Beyoncé, being Beyoncé, had won before she got to the Super Bowl, even though it involved defeating herself. Beyoncé’s version of admitting to lip-synching a pre-recorded version of the National Anthem at the Presidential Inauguration was to hold a press conference and sing that anthem live, without a net, before reporters. And, of course, the solo version was stronger, more nuanced, and less clichéd than the canned version. Sadly, she didn’t drop the mic and walk right off—her one fumble—but she did close by asking “Any questions?,” sealing the moment.
Last year’s halftime show gave us Madonna, a pop star struggling to regain relevance, being upstaged by a young star named M.I.A., who can’t seem to become irrelevant, no matter how bad her live shows are. This year, Beyoncé seemed as safe as houses—who could she offend? Maybe the lip-synching “incident” was a setup, allowing Beyoncé to validate her skills right before the Super Bowl.

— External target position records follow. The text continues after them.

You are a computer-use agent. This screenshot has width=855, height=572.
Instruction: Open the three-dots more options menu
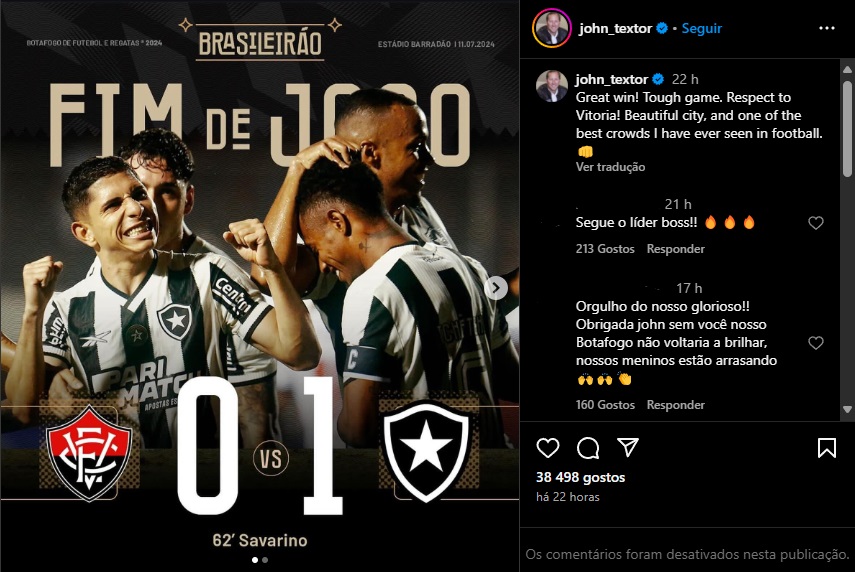(827, 28)
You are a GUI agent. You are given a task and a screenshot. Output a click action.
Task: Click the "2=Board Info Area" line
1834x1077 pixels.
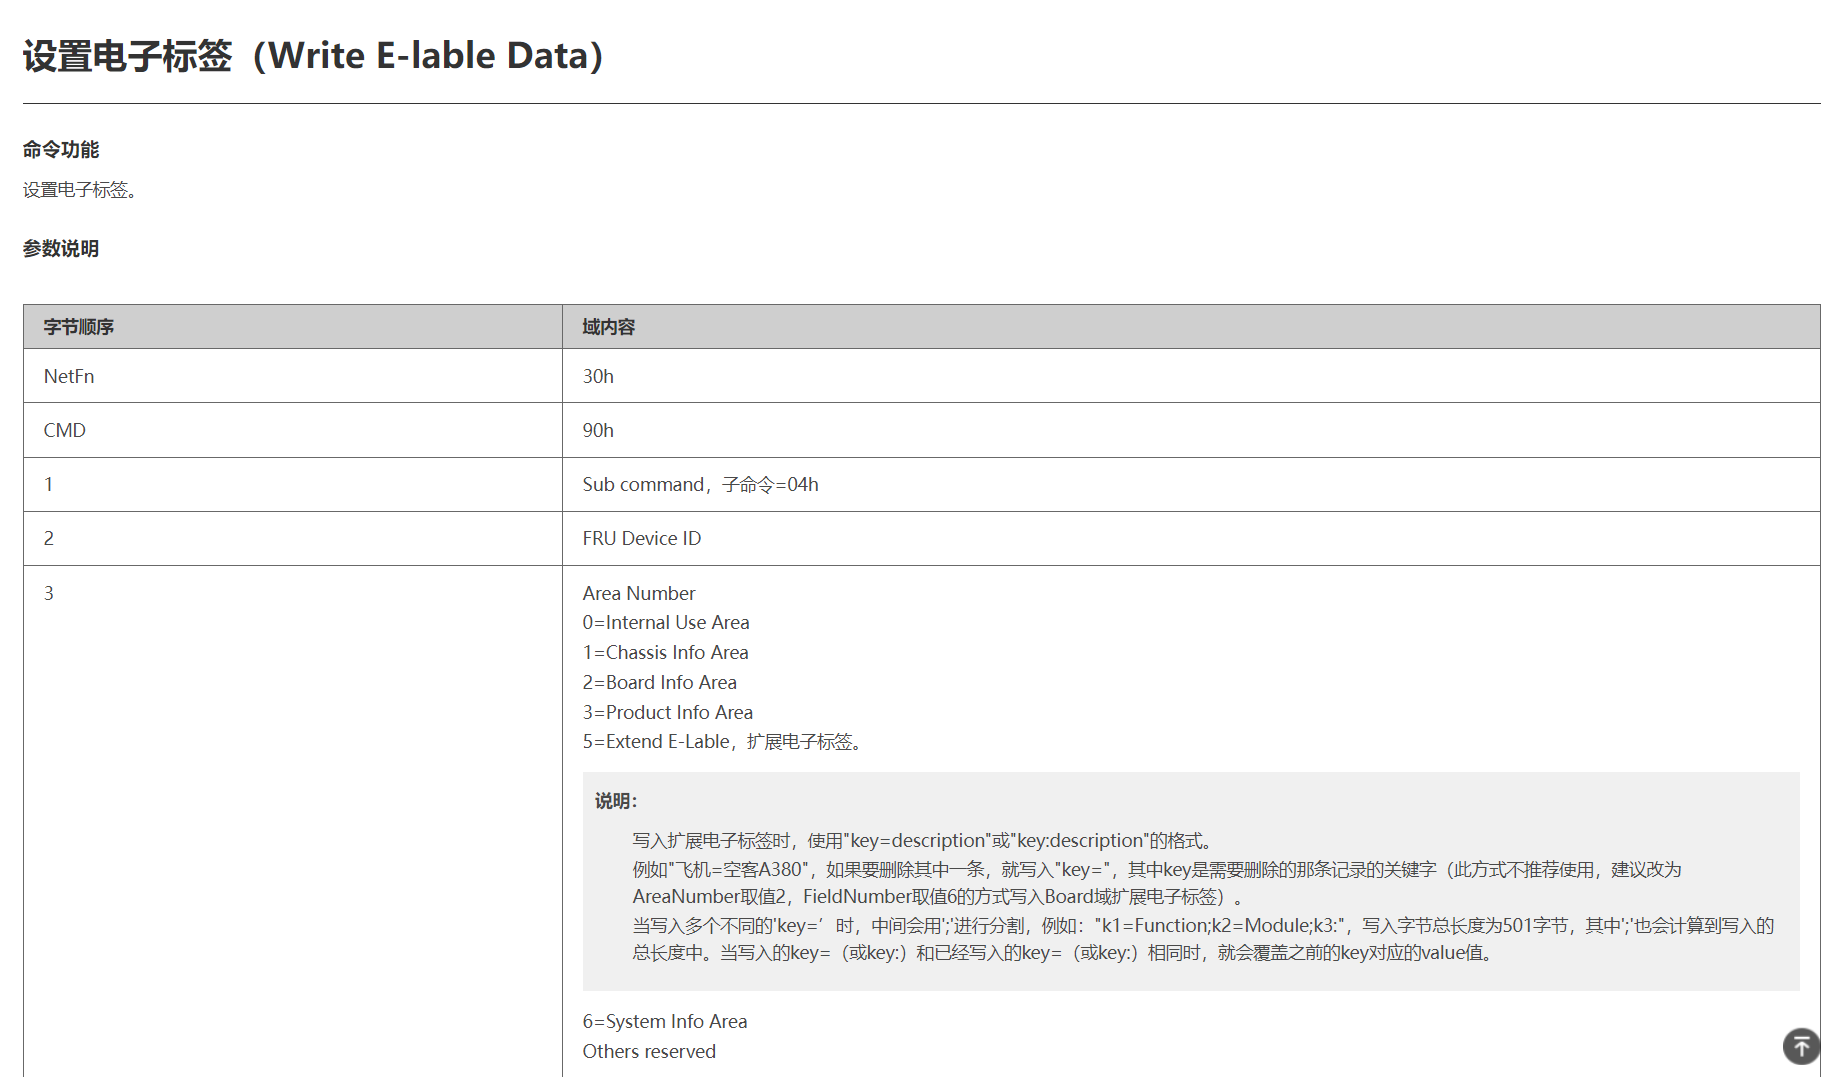coord(659,683)
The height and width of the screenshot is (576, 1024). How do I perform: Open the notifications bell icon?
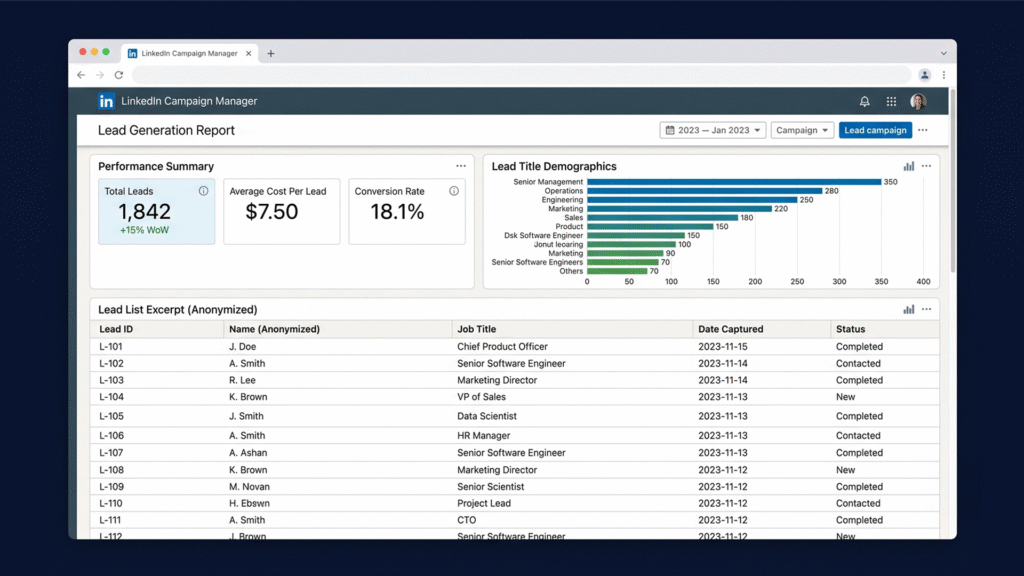point(864,101)
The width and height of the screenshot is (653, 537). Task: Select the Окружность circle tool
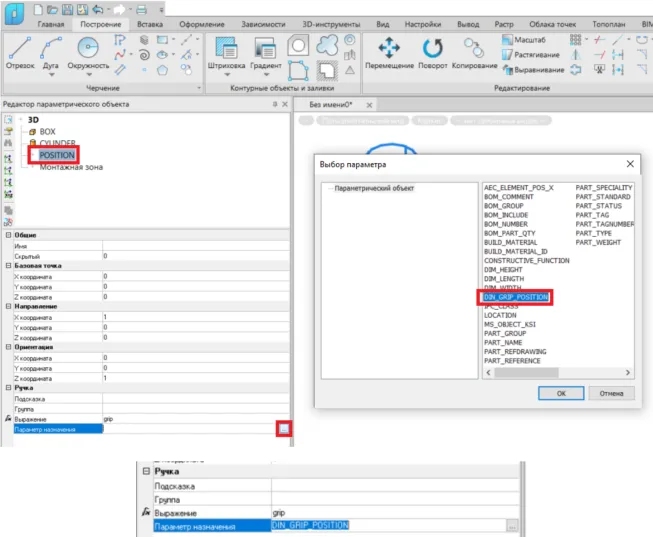[x=90, y=48]
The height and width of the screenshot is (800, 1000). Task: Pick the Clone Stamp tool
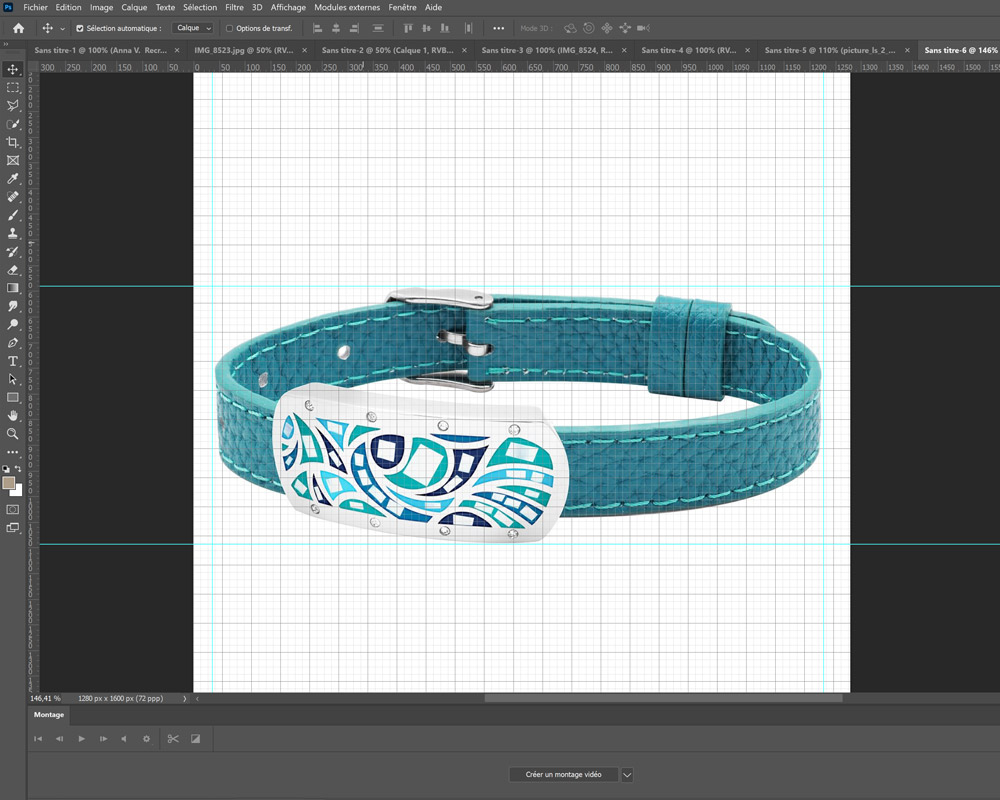click(x=13, y=233)
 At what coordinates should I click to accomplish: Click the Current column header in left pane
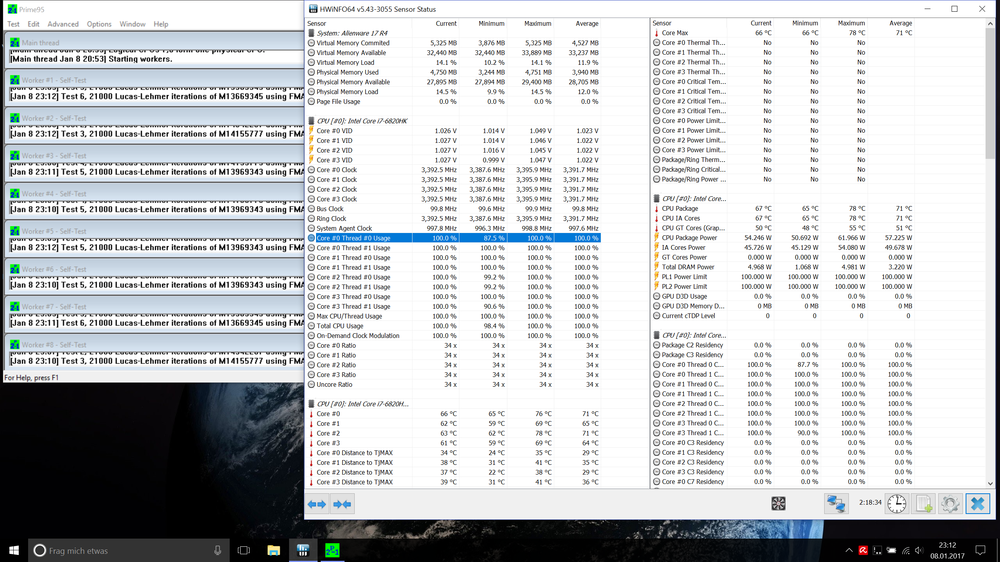446,23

Was it surprising that Beyoncé was amazing? Nope—she vaulted right into the top five halftime performers, along with Prince, Michael Jackson, Bruce Springsteen, and U2. (Anil Dash and I agree on this one.) My feeble attempt to describe her outfit was “black leather leotard with lace peplum, knee-high socks, and black platform heels.” More accurately, designer Rubin Singer made something that involved “strips of python and iguana,” while thinking of Valkyries. Makes sense.
Watching a performer in her prime, especially in the day of the hundred-forty-character one-liner, is as frustrating as it is thrilling. Beyoncé does nothing wrong live. She sings and dances as if both acts are simply getting easier as she ages, that synchronizing her body and voice to the visual mayhem around her isn’t even something she needs to rehearse. (She rehearsed.) The only thing that was problematic about this performance was the slight technical overload. Flames on the sides of the stage erupted, eventually forming two profiles facing each other, each with flowing hair made of light or flames or some kind of new flaming light that Jay-Z and Beyoncé’s secret Illuminati science cabal makes underneath Junior’s. (That’s not a thing.) On television, the camera angles never stopped changing, so the difference between live pyrotechnics and projection screens and whatever screens used to be all blurred together. What was intended to create excitement just created a tangle of visual wind.
But wind lifts things, like Beyoncé’s hair, so it didn’t matter. The version of “Crazy in Love” was compressed and chopped down, awkwardly, but Beyoncé was singing and dancing in the middle of it. When she brought out Michelle Williams and Kelly Rowland for a brief Destiny’s Child reunion, it was fun to hear them sing ”Independent Women,” but better to watch them reënact the choreography of “Single Ladies,” which is closing in on “Thriller” as the most easily recognized dance move in video history, with “Gangnam Style” galloping up behind.
Her smiles feel unforced, her high notes unstrained. She’s Beyoncé, the model of a pop star, who retains the right to be our alpha-female performer by never taking it for granted, by visibly loving all of the work the job involves. There’s a difference between being the object of everyone’s gaze and constantly recreating the reason the gaze is there. Who could look at anyone else when Beyoncé is on stage? The game apparently got pretty interesting after the blackout, but that involved some unknown force. (A power outage delayed play for thirty-four minutes right after Beyoncé’s thirteen-minute performance.) Beyoncé is exactly what we know, and it is more remarkable every time she just goes and does it, as if to always obscure the fact that she had to come up with herself first, before we knew her.